The recruitment of cleaning and hygiene staff has historically never been so challenging. The industry is highly reliant on foreign nationals. Covid caused an exodus of this foreign talent who either returned home during the pandemic or transferred to other industries such as driving HGVs.
The allure of higher wages in other industries and more flexible roles for these staff is partly to blame. The problem is exacerbated by the UK’s change in immigration policy. Cleaning staff are no longer considered skilled workers. This makes it harder for UK cleaning companies to hire overseas workers for the roles.
The industry may need to pay more and offer more flexible work. Otherwise , it seems cleaning companies will have to continue to operate as is and manage their staff they have more effectively.
A Renewed Respect for Hygiene Standards & Cleaners
Before Covid cleaning was not exactly considered the height of cool. The industry did not necessarily get the respect it deserved. Covid has fundamentally shifted the landscape and there are now formal cleaning rules in place, more so than ever. There is a heightened value to cleaners and the industry as a whole. Maybe not quite on a par with out NHS heroes but cleaners keeping our spaces clean are now vital to our health and safety.
It’s not just perspective on cleaners and the industry itself that’s changed. The way we clean has changed too. Cleaning now means sanitisation of premises. Corporations have a real duty of care to their employees.
It’s now essential for these companies to ensure their offices are free of germs and contaminants. The health and long term productivity of their staff are now interrelated with an immaculate and well disinfected corporate premises. It means demands have changed too. The level of service, detail and care as well as the frequency of cleaning has irreversibly changed.
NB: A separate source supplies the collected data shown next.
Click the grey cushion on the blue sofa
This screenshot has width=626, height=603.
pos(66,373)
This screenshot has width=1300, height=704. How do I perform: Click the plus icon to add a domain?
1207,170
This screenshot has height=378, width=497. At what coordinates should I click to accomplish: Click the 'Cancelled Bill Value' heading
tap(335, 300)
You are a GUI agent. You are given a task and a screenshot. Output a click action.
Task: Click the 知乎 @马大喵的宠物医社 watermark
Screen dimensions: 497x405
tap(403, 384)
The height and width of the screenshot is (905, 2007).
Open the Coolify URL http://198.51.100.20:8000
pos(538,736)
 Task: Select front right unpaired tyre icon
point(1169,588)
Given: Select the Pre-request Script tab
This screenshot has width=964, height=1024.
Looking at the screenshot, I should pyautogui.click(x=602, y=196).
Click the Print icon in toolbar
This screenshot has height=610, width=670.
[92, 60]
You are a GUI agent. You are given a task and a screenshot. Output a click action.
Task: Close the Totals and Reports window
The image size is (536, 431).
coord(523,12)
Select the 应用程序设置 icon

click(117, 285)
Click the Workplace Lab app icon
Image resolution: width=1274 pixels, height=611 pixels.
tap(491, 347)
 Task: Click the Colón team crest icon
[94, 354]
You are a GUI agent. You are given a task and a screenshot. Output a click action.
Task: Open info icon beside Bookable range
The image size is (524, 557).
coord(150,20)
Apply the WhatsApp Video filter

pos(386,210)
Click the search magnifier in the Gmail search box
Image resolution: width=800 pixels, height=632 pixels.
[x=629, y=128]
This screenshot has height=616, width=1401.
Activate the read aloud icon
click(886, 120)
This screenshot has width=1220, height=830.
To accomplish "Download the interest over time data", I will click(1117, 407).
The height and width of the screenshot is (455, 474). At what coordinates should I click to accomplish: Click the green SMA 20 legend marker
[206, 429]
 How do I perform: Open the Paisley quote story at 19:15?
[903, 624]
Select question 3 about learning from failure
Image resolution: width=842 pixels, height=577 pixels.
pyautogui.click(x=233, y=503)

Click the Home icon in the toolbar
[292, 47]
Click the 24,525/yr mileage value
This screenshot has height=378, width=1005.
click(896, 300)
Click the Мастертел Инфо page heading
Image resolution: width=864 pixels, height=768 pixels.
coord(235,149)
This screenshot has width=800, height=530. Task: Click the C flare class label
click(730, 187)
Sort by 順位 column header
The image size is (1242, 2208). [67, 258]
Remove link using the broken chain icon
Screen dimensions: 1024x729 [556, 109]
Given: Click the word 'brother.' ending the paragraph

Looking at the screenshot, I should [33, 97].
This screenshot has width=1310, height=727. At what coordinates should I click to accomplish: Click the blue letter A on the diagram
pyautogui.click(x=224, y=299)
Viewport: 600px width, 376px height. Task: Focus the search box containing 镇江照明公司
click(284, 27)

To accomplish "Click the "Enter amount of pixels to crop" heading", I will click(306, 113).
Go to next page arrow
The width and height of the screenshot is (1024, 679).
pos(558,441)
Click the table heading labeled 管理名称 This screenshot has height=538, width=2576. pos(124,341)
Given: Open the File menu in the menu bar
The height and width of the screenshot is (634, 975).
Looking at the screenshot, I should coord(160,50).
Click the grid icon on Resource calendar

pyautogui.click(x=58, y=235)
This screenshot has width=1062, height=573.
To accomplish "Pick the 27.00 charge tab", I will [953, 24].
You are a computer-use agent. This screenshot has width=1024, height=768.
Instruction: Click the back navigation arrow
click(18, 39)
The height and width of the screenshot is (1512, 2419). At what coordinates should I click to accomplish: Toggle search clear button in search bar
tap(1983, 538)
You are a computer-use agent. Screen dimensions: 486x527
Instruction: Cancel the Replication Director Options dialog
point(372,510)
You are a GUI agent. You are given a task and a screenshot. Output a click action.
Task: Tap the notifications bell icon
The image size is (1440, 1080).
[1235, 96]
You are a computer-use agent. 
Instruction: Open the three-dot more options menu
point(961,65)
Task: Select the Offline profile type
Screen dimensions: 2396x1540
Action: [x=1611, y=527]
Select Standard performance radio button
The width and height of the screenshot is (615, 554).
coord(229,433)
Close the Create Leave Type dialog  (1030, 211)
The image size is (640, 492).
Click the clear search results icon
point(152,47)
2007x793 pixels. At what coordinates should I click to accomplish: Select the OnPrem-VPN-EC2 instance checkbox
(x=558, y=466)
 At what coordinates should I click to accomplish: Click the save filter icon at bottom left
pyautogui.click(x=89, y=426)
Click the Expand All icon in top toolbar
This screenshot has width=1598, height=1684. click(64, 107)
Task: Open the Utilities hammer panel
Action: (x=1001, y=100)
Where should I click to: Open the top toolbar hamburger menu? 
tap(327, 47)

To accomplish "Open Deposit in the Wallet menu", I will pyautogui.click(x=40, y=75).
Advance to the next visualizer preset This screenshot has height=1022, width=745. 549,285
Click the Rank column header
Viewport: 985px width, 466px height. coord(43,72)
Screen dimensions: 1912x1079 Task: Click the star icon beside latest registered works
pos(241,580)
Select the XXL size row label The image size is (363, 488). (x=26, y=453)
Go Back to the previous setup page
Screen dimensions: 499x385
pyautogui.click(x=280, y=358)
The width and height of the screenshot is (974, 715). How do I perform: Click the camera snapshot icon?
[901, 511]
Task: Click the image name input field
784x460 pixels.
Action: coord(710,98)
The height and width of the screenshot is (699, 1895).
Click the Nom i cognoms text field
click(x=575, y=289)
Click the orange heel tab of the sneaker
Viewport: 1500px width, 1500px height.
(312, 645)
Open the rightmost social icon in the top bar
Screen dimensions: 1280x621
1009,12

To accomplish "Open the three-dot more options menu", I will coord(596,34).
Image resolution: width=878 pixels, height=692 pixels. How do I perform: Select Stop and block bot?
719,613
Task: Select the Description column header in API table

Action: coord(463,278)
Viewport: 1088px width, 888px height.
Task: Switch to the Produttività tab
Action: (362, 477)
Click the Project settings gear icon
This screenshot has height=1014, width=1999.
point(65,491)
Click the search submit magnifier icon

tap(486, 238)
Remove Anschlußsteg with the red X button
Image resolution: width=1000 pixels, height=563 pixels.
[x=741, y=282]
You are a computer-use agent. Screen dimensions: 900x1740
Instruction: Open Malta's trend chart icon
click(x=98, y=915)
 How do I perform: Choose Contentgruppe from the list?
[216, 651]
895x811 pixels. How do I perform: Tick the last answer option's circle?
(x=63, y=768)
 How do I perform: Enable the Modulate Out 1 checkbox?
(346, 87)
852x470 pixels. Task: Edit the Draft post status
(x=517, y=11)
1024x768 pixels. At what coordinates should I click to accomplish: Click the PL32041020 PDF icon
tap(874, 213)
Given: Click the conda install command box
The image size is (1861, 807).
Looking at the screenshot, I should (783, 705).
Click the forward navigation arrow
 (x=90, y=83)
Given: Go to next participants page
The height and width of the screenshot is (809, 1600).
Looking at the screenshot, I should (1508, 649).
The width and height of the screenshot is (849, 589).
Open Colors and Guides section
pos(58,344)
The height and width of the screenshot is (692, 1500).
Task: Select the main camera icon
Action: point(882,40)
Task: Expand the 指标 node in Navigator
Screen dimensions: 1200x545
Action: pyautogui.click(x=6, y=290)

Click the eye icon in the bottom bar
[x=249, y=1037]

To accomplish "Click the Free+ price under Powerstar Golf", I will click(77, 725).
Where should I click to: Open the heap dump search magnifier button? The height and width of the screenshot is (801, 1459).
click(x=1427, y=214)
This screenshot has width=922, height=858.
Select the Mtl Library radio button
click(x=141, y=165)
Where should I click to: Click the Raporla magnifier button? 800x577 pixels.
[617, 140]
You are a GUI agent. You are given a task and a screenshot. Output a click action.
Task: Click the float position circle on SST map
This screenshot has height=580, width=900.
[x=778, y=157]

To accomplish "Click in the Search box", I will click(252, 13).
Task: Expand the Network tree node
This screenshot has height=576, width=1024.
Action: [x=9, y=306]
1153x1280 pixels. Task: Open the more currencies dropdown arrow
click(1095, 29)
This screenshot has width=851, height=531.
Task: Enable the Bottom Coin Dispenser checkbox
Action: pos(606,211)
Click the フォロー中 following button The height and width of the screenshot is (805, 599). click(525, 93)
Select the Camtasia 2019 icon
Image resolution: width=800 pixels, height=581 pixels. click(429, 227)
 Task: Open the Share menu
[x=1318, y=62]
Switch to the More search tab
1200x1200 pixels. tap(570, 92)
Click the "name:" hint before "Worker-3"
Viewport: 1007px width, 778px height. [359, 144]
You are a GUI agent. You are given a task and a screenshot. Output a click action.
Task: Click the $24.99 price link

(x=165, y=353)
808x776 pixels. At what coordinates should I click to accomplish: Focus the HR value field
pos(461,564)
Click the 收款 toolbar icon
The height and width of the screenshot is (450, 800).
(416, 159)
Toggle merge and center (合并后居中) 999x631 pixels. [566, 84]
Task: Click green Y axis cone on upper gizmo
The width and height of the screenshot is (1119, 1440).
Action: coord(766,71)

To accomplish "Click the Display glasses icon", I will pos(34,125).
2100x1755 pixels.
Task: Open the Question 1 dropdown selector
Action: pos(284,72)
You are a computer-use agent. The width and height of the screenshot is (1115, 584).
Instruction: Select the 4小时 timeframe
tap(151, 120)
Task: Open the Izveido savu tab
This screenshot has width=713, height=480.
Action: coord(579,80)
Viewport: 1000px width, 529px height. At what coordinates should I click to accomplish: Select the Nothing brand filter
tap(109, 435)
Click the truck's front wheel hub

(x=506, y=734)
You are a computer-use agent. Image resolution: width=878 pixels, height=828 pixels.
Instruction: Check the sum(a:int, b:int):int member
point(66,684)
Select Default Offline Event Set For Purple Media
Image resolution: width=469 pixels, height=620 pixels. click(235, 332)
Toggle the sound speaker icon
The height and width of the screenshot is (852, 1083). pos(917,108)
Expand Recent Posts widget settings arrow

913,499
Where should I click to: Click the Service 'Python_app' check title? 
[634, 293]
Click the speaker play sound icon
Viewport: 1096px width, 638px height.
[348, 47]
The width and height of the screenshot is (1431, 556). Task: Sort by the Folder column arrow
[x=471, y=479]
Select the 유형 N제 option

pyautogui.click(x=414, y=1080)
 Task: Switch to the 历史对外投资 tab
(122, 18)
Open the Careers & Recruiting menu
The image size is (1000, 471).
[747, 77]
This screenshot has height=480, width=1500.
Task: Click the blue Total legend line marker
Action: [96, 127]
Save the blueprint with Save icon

More Diverse Nature of Cleaning Companies
Cleaning companies in London and all over the UK have had to rapidly adapt to thrive in the wake of the pandemic, especially with cleaning public areas and hospitals. The nature of the game has changed. The types of services required have multiplied and the range of clientele have skyrocketed.
Commercial cleaners servicing the most frequented and public facing clients have had to change most. The change was twofold. When the pandemic began companies servicing this sector lost almost all their business.
This meant they had to pivot quickly and find alternate clients in other industries. The construction industry for example remained open so many of these companies sought after industrial clients, offering after builders cleans.
Once retails shops returned, these same companies had to adapt to heightened standards of sanitation. Cleanliness was no longer just a matter of nice to have, it was imperative to the survival of the business they were cleaning for.
Innovation became essential. Those who were most successful found new and better ways to clean. Think industrial sanitation guns, disinfecting every inch of premises in mere minutes.
The industry has arguably changed for the better and this is now the new normal. However, deep structural issues remain. It may even require government intervention to bring back equilibrium to hiring shortages.